Automated Information Security Management Process earns international certification
Kyoto, Japan, Questetra, Inc., the global SaaS provider of Business Process Management (BPM), announced that on September 3rd, they have obtained the certification of, an international standard, Information Security Management System (ISMS), ISO / IEC 27001: 2013 / JIS Q 27001: 2014.
In order for a third party to certify that the information security management system conforms to ISO standards, its operational records must be appropriate. Questetra, Inc. has built a management system using its own cloud-based workflow system “Questetra BPM Suite”, and it has been accessed that various records are properly stored.
For example, in a Business Process of managing “information on the outsourcee”, a series of the following procedures are automatically recorded which is, 1) The Operator inputs the contents of outsourcing and basic information on the outsourcee, 2) The outsourcee answers the questionnaire about the information management, 3) The Operator takes necessary measures based on the answers of the questionnaire, 4) The ISMS administration office confirms whether the measures were appropriate.
For another example, in a Business Process that manages “ISMS audit”, a series of the following procedures including some automated processing are automatically recorded which is, 1) An external auditor registers an audit report on the public Webform, 2) Registration completion email is sent automatically, 3) The ISMS administration office make suggestions as necessary, 4) All the persons in charge who received the suggestion report back the result of what has done complying with the suggestions.

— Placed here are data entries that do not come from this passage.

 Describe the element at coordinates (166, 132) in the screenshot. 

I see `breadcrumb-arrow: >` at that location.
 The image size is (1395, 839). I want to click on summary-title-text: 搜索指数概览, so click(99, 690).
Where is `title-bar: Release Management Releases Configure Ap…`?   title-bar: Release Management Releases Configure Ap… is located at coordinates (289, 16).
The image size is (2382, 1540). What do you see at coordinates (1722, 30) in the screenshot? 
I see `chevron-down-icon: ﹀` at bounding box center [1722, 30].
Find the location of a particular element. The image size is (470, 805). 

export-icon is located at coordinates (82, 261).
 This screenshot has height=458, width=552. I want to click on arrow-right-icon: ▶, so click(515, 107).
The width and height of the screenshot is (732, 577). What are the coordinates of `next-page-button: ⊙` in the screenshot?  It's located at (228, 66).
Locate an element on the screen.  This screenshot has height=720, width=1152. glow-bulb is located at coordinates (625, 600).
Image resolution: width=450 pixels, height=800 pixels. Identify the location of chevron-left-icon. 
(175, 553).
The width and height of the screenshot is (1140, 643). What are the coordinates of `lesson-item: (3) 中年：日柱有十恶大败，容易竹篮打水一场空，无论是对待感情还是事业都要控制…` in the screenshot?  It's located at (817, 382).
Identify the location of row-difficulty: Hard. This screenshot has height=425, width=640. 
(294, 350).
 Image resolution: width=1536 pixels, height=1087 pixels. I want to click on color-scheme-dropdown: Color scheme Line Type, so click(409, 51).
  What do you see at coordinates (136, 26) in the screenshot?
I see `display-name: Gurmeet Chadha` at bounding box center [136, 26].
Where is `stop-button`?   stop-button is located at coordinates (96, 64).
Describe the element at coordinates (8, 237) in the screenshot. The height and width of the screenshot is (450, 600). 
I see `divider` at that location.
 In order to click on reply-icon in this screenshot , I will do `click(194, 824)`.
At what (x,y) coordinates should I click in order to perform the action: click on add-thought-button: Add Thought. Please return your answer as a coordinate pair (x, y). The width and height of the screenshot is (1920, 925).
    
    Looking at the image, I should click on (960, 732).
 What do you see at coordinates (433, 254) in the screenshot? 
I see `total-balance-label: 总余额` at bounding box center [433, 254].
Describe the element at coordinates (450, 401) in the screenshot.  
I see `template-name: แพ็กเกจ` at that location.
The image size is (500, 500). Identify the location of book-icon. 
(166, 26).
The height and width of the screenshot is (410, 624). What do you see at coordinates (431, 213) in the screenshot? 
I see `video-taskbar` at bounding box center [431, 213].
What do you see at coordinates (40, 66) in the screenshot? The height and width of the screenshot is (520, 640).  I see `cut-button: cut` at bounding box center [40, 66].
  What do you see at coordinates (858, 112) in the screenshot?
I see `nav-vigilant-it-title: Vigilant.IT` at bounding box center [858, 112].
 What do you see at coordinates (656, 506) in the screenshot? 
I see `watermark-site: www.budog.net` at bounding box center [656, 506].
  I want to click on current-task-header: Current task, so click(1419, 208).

Questertra will continue to work on continuous improvement of the information security management system and strive to further improve its reliability.
About ISO/IEC 27001
Internationally recognized ISO/IEC 27001 is an excellent framework which helps organizations manage and protect their information assets so that they remain safe and secure. It helps you to continually review and refine the way you do this, not only for today, but also for the future. That’s how ISO/IEC 27001 protects your business, your reputation and adds value.(cited from British Standards Institution website)
Certification summary
- Organization: Questetra, Inc. Oike Bldg., 206 Takamiyacho, Nakagyo-ku, Kyoto-shi, Kyoto 604-0835 Japan
- Certified standard: ISO/IEC 27001:2013 / JIS Q 27001:2014
- Certificate Number: IS 728211
- Certified scope: The development, service provision and introduction support consulting of cloud-based business process management system.
- Registered date: September 3rd, 2020
- Certification Body: BSI Group Japan K.K.